The issue begins with LeBlanc's evocatively titled “Lessons from the Ghosts of Salaryman Past: The Global Costs of the Breadwinner Imaginary,” an exploration of the way that ideas about masculinity inflect Japanese discussions of everything from economic decline to nuclear power. The author, an ethnographically minded political scientist intrigued by discourse, provides a thoughtful look at how, in Japan, gender inflects such things as the legacy of World War II sacrifices and the notion that men have a special role to play in protecting the nation. Her “Beyond the Headlines” essay is both an ideal complement to the series of “one year after” pieces that appeared in the May issue, and a fitting first contribution to a special issue intended to showcase the widely varied topics that can be viewed productively through the lens of gender.

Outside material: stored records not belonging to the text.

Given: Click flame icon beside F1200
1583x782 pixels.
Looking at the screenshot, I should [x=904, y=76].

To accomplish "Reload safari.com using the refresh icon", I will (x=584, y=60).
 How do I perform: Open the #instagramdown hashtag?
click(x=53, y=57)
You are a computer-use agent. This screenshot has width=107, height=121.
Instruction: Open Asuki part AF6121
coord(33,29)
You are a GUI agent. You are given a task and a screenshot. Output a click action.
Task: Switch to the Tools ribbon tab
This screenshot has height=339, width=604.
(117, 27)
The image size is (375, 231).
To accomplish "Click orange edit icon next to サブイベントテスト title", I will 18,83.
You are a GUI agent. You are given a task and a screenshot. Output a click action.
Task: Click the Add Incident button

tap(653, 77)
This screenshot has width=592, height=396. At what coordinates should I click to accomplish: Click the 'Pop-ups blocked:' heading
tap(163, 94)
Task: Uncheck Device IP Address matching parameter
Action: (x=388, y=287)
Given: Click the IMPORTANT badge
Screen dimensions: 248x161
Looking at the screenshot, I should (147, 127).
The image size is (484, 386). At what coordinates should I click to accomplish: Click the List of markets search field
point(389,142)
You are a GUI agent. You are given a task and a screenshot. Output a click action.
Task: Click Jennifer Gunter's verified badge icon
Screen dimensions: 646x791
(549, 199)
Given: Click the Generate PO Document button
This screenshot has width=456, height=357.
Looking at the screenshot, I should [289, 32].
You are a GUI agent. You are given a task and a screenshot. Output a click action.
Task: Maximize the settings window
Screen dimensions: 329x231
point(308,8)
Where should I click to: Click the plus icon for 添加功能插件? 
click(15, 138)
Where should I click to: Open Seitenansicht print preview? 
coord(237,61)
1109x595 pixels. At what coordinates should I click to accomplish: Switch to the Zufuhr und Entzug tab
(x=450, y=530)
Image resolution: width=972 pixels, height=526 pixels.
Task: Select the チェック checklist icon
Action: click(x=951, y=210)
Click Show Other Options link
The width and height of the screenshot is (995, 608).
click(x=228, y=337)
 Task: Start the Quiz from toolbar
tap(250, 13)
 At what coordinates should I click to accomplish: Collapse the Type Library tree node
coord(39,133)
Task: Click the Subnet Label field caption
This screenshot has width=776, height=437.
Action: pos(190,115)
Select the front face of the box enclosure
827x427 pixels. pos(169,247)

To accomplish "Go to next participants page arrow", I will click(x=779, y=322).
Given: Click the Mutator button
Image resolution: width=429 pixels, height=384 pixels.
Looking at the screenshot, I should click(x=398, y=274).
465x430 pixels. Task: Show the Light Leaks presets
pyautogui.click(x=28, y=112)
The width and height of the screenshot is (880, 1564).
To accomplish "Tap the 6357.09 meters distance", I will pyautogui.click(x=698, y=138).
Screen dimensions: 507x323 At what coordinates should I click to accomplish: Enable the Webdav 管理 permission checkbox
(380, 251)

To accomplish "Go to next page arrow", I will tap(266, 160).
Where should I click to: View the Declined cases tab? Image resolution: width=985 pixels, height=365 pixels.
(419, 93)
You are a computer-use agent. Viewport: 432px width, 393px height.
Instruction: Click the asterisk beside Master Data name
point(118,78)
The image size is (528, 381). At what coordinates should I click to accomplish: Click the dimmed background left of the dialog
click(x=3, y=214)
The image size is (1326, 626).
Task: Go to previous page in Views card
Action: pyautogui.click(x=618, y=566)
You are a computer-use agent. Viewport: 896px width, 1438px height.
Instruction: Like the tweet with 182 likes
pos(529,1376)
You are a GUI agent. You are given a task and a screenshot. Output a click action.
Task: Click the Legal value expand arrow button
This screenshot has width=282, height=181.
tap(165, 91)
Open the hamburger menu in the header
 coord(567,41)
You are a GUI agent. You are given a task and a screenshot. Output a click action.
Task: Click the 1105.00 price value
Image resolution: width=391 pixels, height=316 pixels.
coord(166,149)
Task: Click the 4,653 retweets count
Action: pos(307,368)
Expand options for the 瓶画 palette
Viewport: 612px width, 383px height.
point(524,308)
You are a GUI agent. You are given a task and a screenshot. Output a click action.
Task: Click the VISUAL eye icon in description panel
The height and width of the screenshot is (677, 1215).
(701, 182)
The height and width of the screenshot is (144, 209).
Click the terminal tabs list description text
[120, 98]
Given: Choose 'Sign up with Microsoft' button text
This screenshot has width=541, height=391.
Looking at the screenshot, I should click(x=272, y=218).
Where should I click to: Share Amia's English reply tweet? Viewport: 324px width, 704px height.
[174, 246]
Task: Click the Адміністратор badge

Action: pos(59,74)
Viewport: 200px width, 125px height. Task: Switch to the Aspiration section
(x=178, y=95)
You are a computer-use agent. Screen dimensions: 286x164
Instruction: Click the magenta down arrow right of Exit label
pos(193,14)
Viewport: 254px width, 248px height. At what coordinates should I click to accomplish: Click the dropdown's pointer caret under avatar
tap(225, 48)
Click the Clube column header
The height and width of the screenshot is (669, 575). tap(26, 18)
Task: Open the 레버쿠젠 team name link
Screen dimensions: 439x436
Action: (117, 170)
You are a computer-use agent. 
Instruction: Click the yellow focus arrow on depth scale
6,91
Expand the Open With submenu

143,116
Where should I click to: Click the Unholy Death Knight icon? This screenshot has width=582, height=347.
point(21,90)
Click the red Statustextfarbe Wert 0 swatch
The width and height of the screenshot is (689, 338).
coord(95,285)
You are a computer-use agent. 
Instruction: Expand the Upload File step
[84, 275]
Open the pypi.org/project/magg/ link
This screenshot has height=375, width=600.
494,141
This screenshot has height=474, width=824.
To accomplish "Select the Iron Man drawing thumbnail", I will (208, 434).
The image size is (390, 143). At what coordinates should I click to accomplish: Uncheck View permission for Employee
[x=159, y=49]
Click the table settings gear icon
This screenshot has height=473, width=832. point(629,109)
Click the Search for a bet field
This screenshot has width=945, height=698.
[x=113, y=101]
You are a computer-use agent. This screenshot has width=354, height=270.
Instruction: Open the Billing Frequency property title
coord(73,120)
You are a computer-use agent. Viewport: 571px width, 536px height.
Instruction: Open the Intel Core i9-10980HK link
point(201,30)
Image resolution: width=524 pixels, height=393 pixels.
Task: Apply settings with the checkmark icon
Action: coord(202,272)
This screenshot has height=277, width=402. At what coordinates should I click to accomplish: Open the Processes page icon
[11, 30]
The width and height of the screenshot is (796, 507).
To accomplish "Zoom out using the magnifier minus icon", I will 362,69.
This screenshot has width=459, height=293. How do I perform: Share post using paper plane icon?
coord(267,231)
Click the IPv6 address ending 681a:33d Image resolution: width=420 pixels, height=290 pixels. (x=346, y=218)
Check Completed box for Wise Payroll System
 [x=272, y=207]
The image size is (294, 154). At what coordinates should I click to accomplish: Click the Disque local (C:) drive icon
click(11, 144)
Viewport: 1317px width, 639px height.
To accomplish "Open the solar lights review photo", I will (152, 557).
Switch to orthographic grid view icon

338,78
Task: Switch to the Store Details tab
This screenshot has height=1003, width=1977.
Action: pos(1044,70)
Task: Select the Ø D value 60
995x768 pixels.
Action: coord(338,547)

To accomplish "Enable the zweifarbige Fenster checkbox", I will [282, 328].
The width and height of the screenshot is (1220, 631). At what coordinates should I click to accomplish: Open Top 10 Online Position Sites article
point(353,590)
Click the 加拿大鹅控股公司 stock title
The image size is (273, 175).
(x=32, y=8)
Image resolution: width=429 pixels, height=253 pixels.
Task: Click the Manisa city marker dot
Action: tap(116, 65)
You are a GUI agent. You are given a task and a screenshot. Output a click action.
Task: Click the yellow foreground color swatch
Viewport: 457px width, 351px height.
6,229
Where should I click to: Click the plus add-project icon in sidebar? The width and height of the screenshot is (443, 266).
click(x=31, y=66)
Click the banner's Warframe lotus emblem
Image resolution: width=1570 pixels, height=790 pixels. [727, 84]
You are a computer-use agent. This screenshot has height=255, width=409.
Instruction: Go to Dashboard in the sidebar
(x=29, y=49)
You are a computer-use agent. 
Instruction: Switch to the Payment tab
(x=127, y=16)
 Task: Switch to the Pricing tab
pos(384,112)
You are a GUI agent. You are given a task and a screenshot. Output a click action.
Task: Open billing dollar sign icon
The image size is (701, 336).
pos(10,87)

Next comes Hershatter's “Disquiet in the House of Gender,” a Presidential Address that insightfully reflects upon a set of interrelated issues. The ways women contributed to and were represented in visual materials associated with the first decades of the People's Republic of China provide the starting point for a discussion that moves on to address the power of gender categories to alter people's sense of time and recast collective memory. Like many of the best AAS Presidential Addresses, what Hershatter has to say is rooted in a deep engagement with one part of Asia—China—but has much to offer to specialists working on all regions and countries. And again, like many of the best forays into this tricky genre, it both nods to the past and prods readers to do new kinds of work in the future, through commenting on how scholars of modern China both inside and outside of Asia have looked at gender in modern Chinese history.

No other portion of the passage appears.